Changing some things around in my Pixelblaze pattern for Glow Flow improved performance and responsiveness, which are good things in their own right. The primary focus and most of processing workload of Glow Flow will remain dedicated to the accelerometer. But with those performance improvements, now Glow Flow can spare a bit of time to incorporate remaining sensors available on the Pixelblaze Sensor Expansion Board.
The collection of Pixelblaze sample code includes
blinkfade, a sound-reactive pattern that brightens a random subset of pixels based on average energy level reported by the microphone. I copied most of the code, skipping the color selection portions as Glow Flow already has its own. I reduced the range of brightness and the count of bright LEDs because sound-reactive change is not the focus of Glow Flow. The goal for integrating microphone code is to make my rainbow liquid look like it is fizzing and popping in reaction to noise.

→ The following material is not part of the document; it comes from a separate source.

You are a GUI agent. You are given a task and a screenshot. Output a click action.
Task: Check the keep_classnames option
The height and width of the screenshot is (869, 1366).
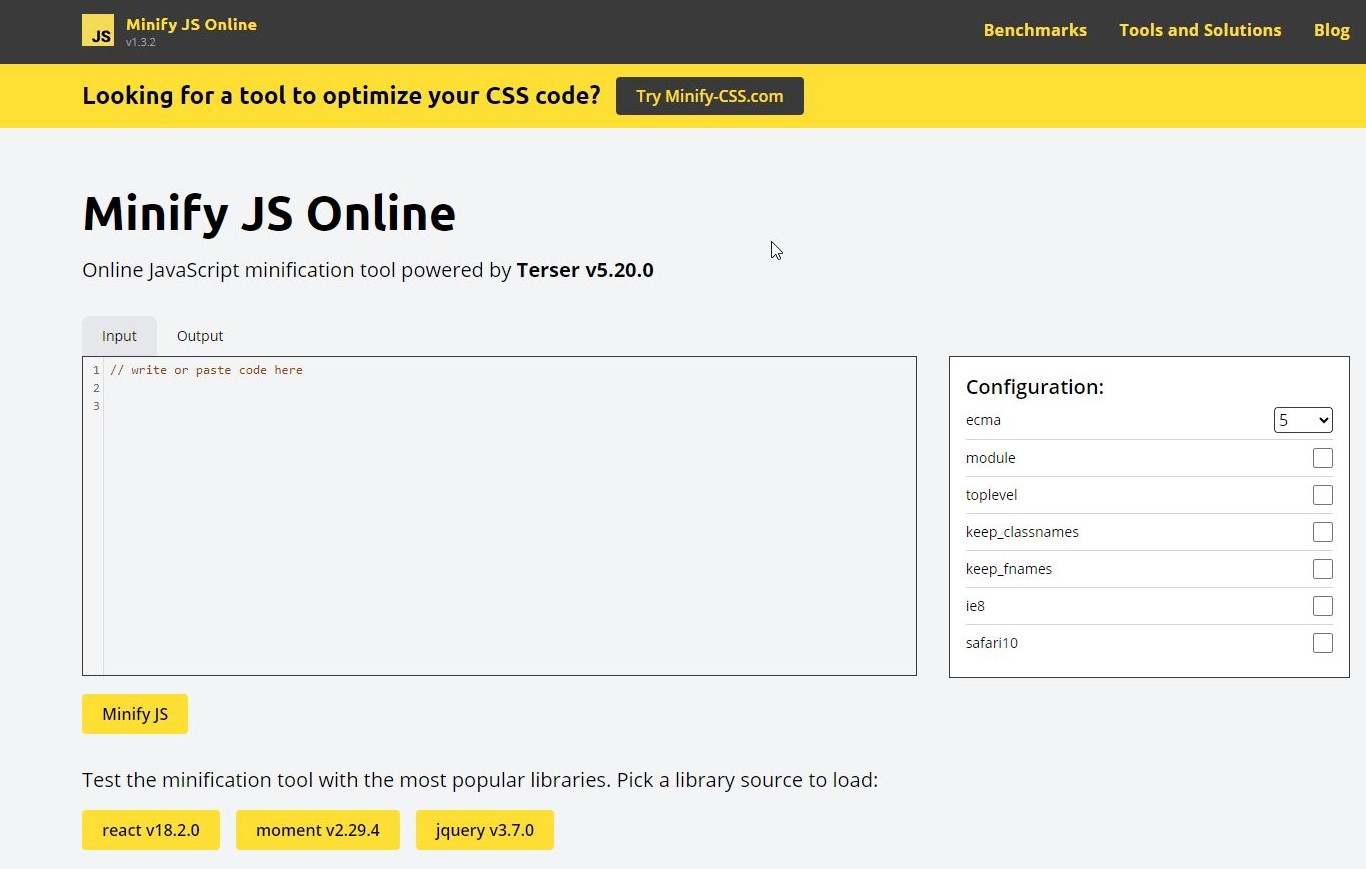(1322, 532)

The core of code copied from
blinkfade is a PI (proportional integral) controller, two thirds of the classic PID algorithm. Here the controller’s mission is to dynamically adjust microphone sensitivity so we have roughly a specified amount of reactive LEDs, expressed as a fractional
targetFill value between 0 and 1. If the sensitivity is too high, more than
targetFill fraction of LEDs will be illuminated, and the controller reduces sensitivity. Same for the other direction: if the sensitivity is too low, less than
targetFill fraction of LEDs would illuminate leaving possibly nothing to see. In this case, the controller will increase sensitivity. When all goes well, this process ensures that the microphone is exactly as sensitive as needed to keep the light show interesting.
Ambient Light Sensor
The ambient light level sensor was designed to allow Pixelblaze LED installations to dynamically adjust their overall brightness based on ambient light. In direct sunlight? Crank up the power to make sure LEDs remain visible. Sitting in the dark? Turn them down to avoid blinding people. I had the ambition to devise something creative to do with this sensor, but I failed to think of something interesting over the past few days. So now there’s a straightforward implementation of the original intent, adjusting brightness based on ambient light.
These additions make Glow Flow a pretty good demonstration of using all three major sensors on the expansion board. The only things I haven’t used yet are its five channels of analog input. I have some ideas for that, but will postpone until later. The next step is to turn my attention back to hardware.
Pixelblaze pattern code for Glow Flow is available on Github.